§ **MATERIAL PROVIDED**
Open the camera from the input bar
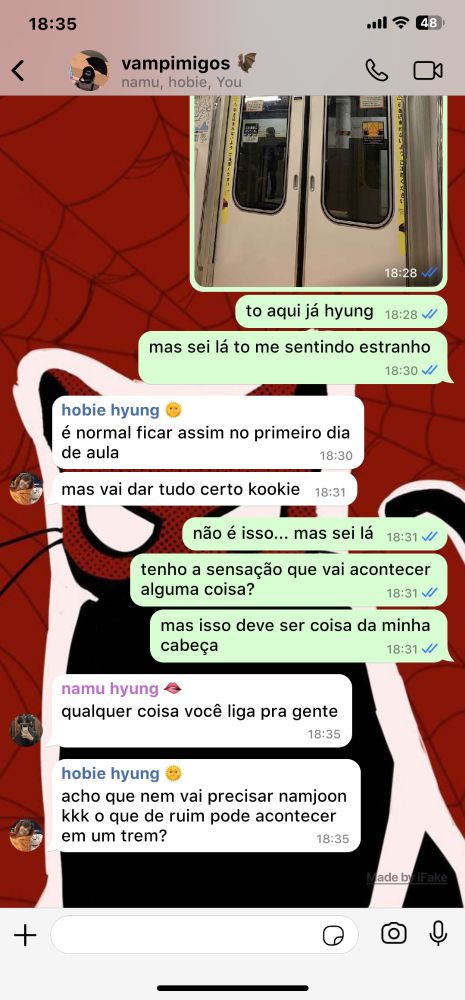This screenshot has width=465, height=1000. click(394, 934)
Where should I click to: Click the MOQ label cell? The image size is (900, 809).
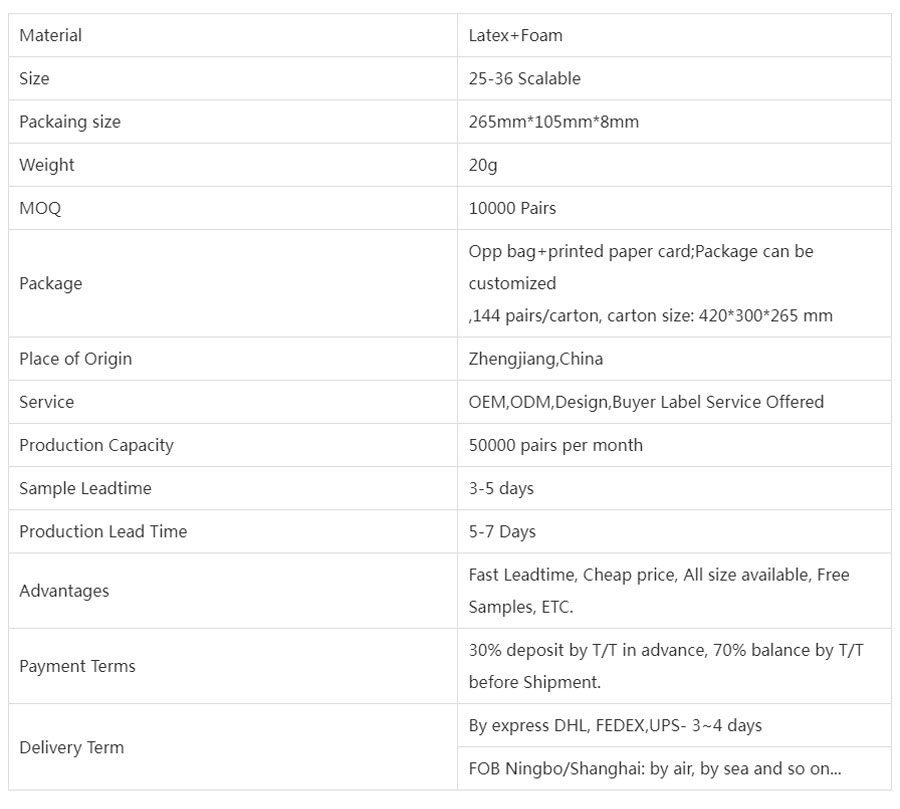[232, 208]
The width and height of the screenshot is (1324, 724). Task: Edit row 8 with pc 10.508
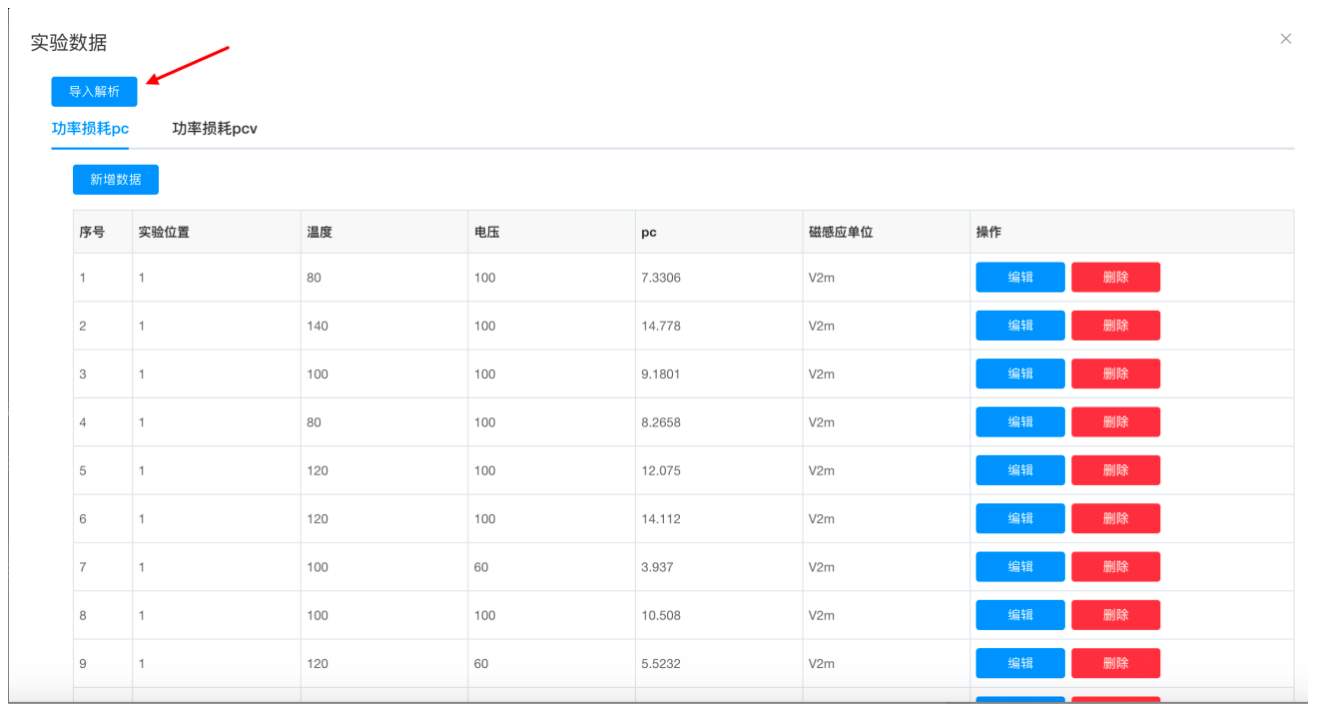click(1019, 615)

§ **TASK TO CARRY OUT**
The answer must reproduce every line of the records above exactly, with all pictures left out.

§ **ANSWER**
Open the camera from the input bar
This screenshot has width=465, height=1000. click(394, 934)
Where should I click to: Click the MOQ label cell? The image size is (900, 809).
[232, 208]
The width and height of the screenshot is (1324, 724). Task: Edit row 8 with pc 10.508
click(1019, 615)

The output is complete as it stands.